-------- Recorded information --------
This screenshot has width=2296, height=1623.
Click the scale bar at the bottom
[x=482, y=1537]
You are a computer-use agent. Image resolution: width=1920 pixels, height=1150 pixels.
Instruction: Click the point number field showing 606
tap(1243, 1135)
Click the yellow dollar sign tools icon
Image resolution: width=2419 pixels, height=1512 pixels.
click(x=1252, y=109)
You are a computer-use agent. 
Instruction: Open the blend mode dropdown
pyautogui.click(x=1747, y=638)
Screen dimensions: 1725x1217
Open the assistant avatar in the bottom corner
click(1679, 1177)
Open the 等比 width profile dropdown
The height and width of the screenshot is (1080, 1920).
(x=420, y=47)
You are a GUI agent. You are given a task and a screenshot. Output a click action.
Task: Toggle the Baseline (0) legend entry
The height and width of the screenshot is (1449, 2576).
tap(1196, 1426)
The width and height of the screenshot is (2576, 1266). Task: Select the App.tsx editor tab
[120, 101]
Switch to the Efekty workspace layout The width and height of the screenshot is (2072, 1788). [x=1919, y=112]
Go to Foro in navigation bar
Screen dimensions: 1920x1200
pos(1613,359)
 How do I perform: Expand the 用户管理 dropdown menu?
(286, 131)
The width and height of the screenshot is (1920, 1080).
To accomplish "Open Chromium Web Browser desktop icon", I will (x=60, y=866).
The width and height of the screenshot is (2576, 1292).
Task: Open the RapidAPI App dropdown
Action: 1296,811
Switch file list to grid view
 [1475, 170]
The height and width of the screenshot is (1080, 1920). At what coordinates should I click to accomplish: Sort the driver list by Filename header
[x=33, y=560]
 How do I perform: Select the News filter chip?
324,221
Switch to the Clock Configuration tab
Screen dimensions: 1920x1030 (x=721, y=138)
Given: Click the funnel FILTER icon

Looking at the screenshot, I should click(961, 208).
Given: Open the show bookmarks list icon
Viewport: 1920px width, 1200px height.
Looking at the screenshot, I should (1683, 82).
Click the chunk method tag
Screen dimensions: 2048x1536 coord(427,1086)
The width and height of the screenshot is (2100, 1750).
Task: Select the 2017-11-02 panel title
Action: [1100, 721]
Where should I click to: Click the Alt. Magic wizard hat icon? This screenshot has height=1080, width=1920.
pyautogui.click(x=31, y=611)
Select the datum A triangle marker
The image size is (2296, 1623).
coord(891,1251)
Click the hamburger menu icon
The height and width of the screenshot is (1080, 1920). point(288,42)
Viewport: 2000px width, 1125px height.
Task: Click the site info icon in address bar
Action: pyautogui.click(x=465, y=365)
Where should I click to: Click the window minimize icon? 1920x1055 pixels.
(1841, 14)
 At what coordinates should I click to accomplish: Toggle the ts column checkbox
--------
- **Exercise goal**
Return the whole listing exactly.

- **Result for this task**
This screenshot has width=2296, height=1623.
Click the scale bar at the bottom
[x=482, y=1537]
You are a computer-use agent. Image resolution: width=1920 pixels, height=1150 pixels.
Instruction: Click the point number field showing 606
tap(1243, 1135)
Click the yellow dollar sign tools icon
Image resolution: width=2419 pixels, height=1512 pixels.
click(x=1252, y=109)
You are a computer-use agent. 
Instruction: Open the blend mode dropdown
pyautogui.click(x=1747, y=638)
Screen dimensions: 1725x1217
Open the assistant avatar in the bottom corner
click(1679, 1177)
Open the 等比 width profile dropdown
The height and width of the screenshot is (1080, 1920).
(x=420, y=47)
You are a GUI agent. You are given a task and a screenshot. Output a click action.
Task: Toggle the Baseline (0) legend entry
The height and width of the screenshot is (1449, 2576).
tap(1196, 1426)
The width and height of the screenshot is (2576, 1266). Task: Select the App.tsx editor tab
[120, 101]
Switch to the Efekty workspace layout The width and height of the screenshot is (2072, 1788). [x=1919, y=112]
Go to Foro in navigation bar
Screen dimensions: 1920x1200
pos(1613,359)
 How do I perform: Expand the 用户管理 dropdown menu?
(286, 131)
The width and height of the screenshot is (1920, 1080).
To accomplish "Open Chromium Web Browser desktop icon", I will (x=60, y=866).
The width and height of the screenshot is (2576, 1292).
Task: Open the RapidAPI App dropdown
Action: 1296,811
Switch file list to grid view
 [1475, 170]
The height and width of the screenshot is (1080, 1920). At what coordinates should I click to accomplish: Sort the driver list by Filename header
[x=33, y=560]
 How do I perform: Select the News filter chip?
324,221
Switch to the Clock Configuration tab
Screen dimensions: 1920x1030 (x=721, y=138)
Given: Click the funnel FILTER icon

Looking at the screenshot, I should click(961, 208).
Given: Open the show bookmarks list icon
Viewport: 1920px width, 1200px height.
Looking at the screenshot, I should (1683, 82).
Click the chunk method tag
Screen dimensions: 2048x1536 coord(427,1086)
The width and height of the screenshot is (2100, 1750).
Task: Select the 2017-11-02 panel title
Action: [1100, 721]
Where should I click to: Click the Alt. Magic wizard hat icon? This screenshot has height=1080, width=1920.
pyautogui.click(x=31, y=611)
Select the datum A triangle marker
The image size is (2296, 1623).
coord(891,1251)
Click the hamburger menu icon
The height and width of the screenshot is (1080, 1920). point(288,42)
Viewport: 2000px width, 1125px height.
Task: Click the site info icon in address bar
Action: pyautogui.click(x=465, y=365)
Where should I click to: Click the window minimize icon? 1920x1055 pixels.
(1841, 14)
 At what coordinates should I click to accomplish: Toggle the ts column checkbox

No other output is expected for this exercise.